Tuesday, February 3, 2015

"The Big Lie: 5.6% Unemployment"

"Here's something that many Americans -- including some of the smartest and most educated among us -- don't know: The official unemployment rate, as reported by the U.S. Department of Labor, is extremely misleading."
Right now, we're hearing much celebrating from the media, the White House and Wall Street about how unemployment is "down" to 5.6%. The cheerleading for this number is deafening. The media loves a comeback story, the White House wants to score political points and Wall Street would like you to stay in the market.

None of them will tell you this: If you, a family member or anyone is unemployed and has subsequently given up on finding a job -- if you are so hopelessly out of work that you've stopped looking over the past four weeks -- the Department of Labor doesn't count you as unemployed. That's right. While you are as unemployed as one can possibly be, and tragically may never find work again, you are not counted in the figure we see relentlessly in the news -- currently 5.6%. Right now, as many as 30 million Americans are either out of work or severely underemployed. Trust me, the vast majority of them aren't throwing parties to toast "falling" unemployment. (read the whole thing)

14 comments:

YoungHegelian said...

Anyone who's either looking for a job or hiring for a business knows that those numbers are bogus.

When "real" unemployment dips below 6%, the job market gets tight. Employers have trouble filling positions & start bidding up wages. Employees with marketable skills start getting solicited, if not by "headhunters" any more, than by buddies who have gone on to greener pastures to "come & join the party".

Aside from maybe Silicon Valley & the fracking fields, that isn't happening in the US, and both the employers & employees know it.

DADvocate said...

The media is in Obama's pocket. Obama isn't called President Goldman Sachs for nothing.
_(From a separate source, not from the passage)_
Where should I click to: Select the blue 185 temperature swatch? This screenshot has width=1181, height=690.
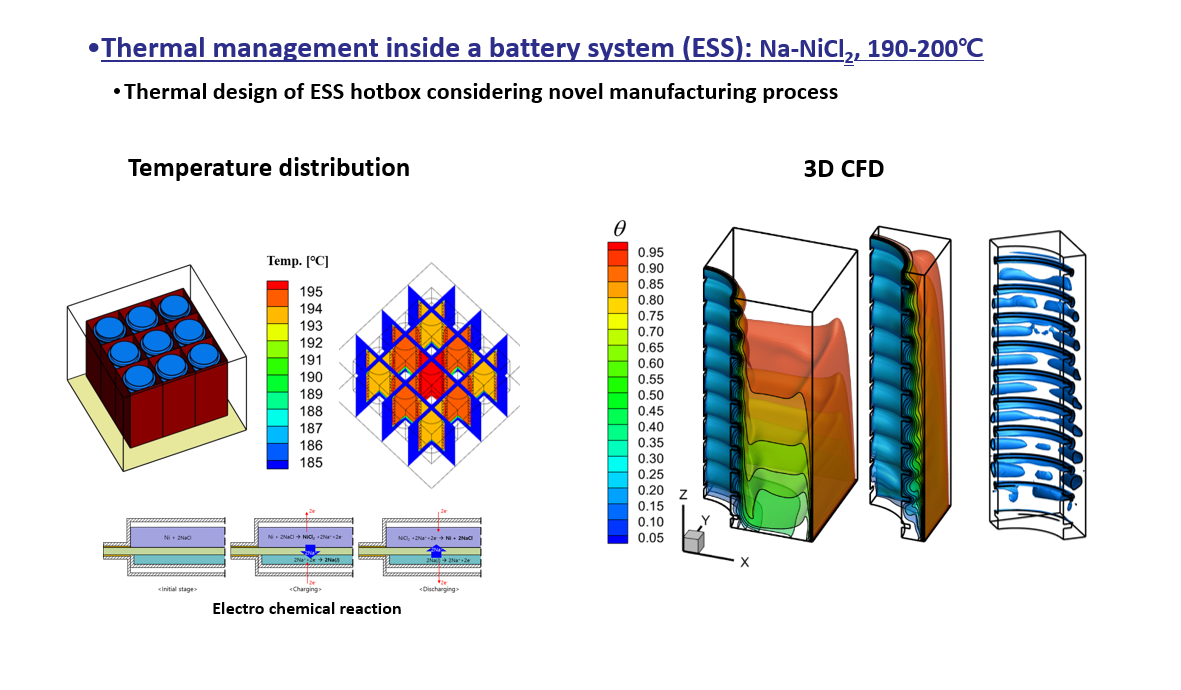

The three cheerfully sing the lies.

ricpic said...

Part time hamburger flipping jobs do not a middle class make.

bagoh20 said...

If I give up paying taxes, will they consider me paid up?

It's a known fact that if you don't vote, or just stop breathing, they consider you a Democrat vote.

bagoh20 said...

This kind of math is part of Common Core.

bagoh20 said...

"For the fifth straight month, US manufacturing sector has slowed, according to the Department of Commerce."

http://hotair.com/archives/2015/02/03/manufacturing-drops-3-4-in-december-global-demand-falling/


Which means we are back on track and growing, and the state of the union is strong.

edutcher said...

Surprised the head of Gallup wrote that. He's already had a few visits from Solly an' da boys.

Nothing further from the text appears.